◆ Problem requirements
Express everything from the line containing "At what coordinates" down to the line containing "click(70, 579)" as a Markdown table with the columns Row and Line, numbering each row, skipping blank lines and omitting the pictures.

◆ Material to process
# # # # #
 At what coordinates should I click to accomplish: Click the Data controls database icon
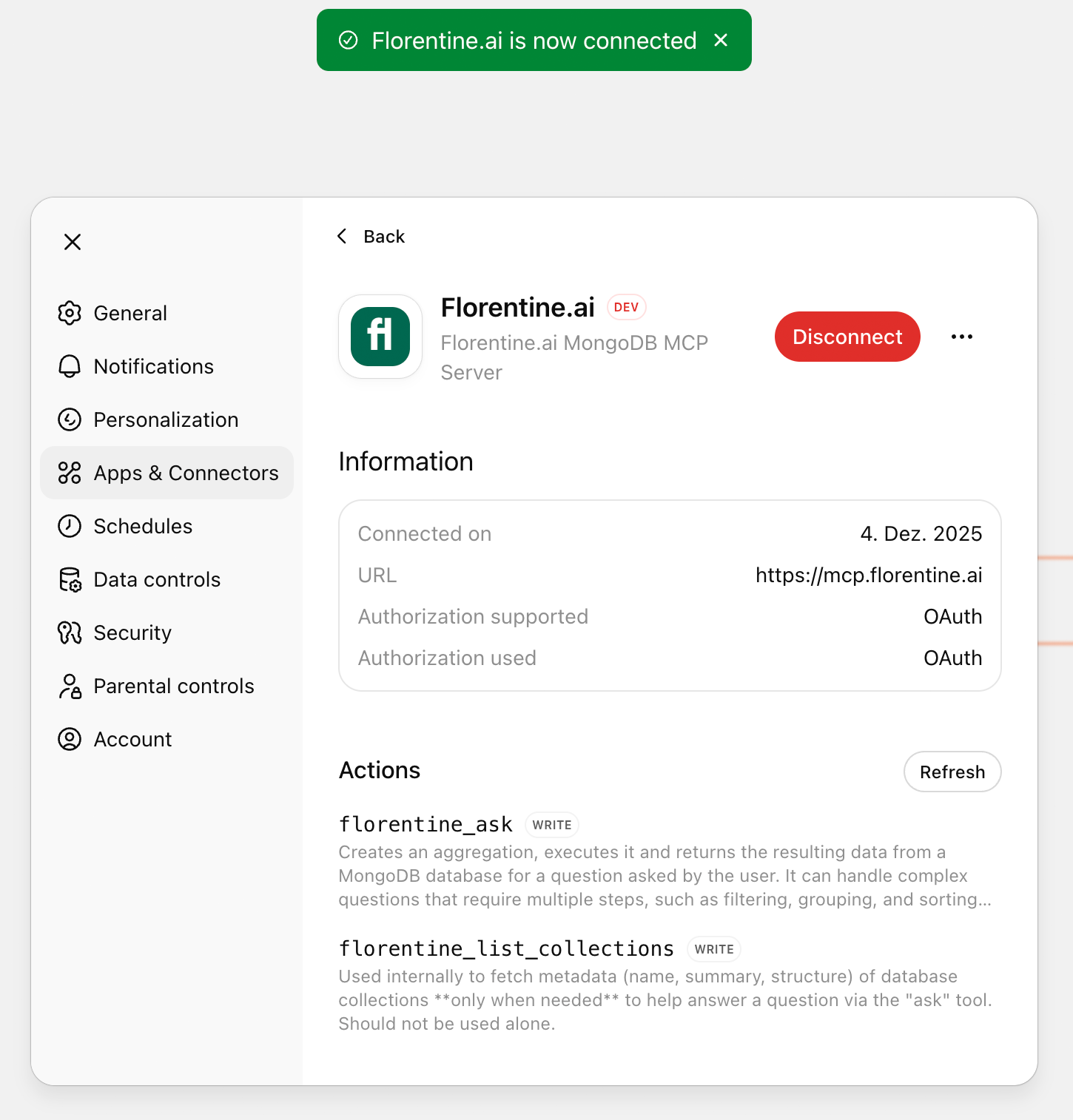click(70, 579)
# # # # #
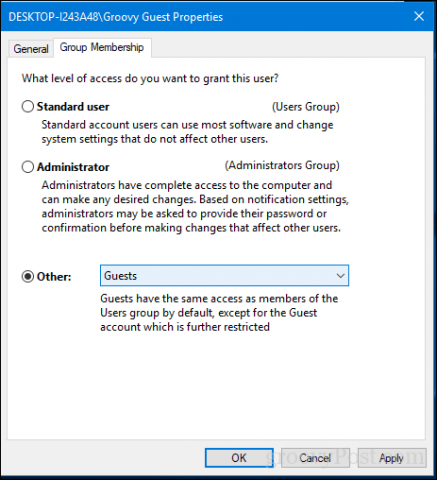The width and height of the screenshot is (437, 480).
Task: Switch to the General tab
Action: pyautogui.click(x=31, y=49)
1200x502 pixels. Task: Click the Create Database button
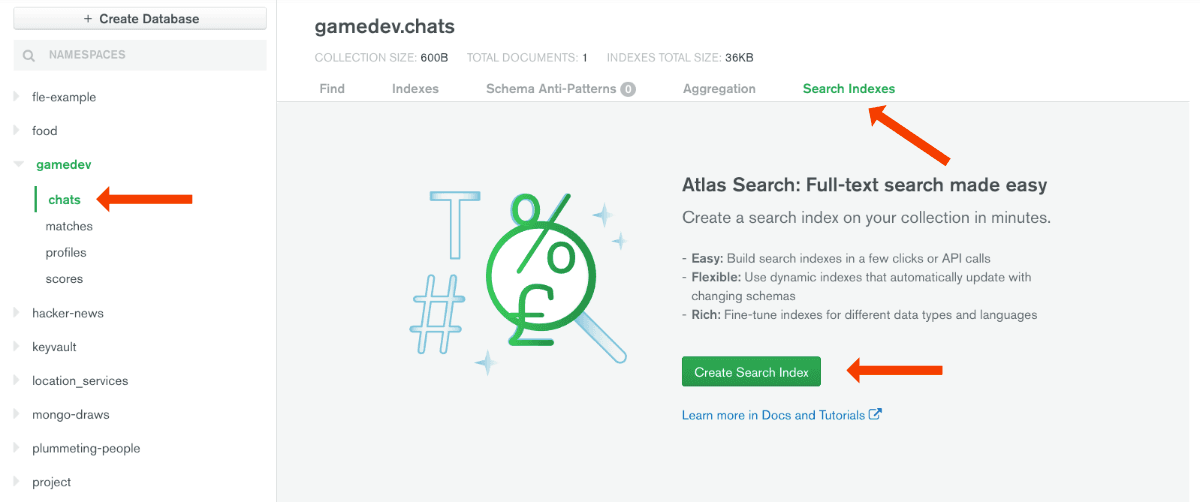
# # # # #
◆ Output for this task
| Row | Line |
|---|---|
| 1 |  At what coordinates should I click to accomplish: Click the Data controls database icon |
| 2 | click(70, 579) |